He is right. Let’s get the feel of how this works in the following admittedly hypothetical conversation between a lobbyist for a taxpayer and either a congressperson or his/her staff. “My client has a problem with the IRS, Mr. Congressperson, so how about calling the IRS Commissioner in to testify before your committee and threaten him with cuts in his agency’s budget if his auditors don’t back off their position on (for instance) my client’s calculation of bonus depreciation for the taxable year. It could mean millions in tax savings to my client, and not to insist upon a quid pro quo, but I will remind you that the PAC to which my client contributes gave your campaign $50,000.00 in the runup to the last election.” Could such a conversation or something like it happen in congressional back rooms? You be the judge.

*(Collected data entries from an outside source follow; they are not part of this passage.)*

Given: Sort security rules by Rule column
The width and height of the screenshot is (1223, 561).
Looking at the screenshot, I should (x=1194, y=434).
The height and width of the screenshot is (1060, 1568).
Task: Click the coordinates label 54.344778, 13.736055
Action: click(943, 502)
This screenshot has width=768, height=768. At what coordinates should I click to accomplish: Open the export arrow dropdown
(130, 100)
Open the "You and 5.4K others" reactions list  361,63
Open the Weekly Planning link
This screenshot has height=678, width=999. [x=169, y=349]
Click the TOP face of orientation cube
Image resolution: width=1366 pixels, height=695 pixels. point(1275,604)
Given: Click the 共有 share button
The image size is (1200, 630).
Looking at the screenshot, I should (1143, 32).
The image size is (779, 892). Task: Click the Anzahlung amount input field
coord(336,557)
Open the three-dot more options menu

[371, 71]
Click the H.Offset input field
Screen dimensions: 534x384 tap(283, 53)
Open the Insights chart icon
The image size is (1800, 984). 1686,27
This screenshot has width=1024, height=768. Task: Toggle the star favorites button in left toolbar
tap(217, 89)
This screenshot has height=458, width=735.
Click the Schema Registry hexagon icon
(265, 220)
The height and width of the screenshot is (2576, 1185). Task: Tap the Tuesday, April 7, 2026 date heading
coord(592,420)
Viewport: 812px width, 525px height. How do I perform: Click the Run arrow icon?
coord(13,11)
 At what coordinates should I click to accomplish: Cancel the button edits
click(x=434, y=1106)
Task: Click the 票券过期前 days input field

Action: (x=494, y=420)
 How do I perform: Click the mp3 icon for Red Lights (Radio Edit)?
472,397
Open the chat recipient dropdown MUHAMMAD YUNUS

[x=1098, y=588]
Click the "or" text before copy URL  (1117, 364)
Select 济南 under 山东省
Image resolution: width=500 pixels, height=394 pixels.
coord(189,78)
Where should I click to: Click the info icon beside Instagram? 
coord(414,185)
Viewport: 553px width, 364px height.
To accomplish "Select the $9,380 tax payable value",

So where are we?  Are we going to continue to watch the superrich and corporate culture pervert our tax laws to their own advantage while we pay their taxes and meekly submit to their total control of our lives and that of our progeny in some sort of surrealistic lord-vassal new feudalism?  I hope not.  Are we going to finally recognize that inequality is not synonymous with poverty but about the distribution of resources and that government has a big say in how such resources are to be distributed? I hope so.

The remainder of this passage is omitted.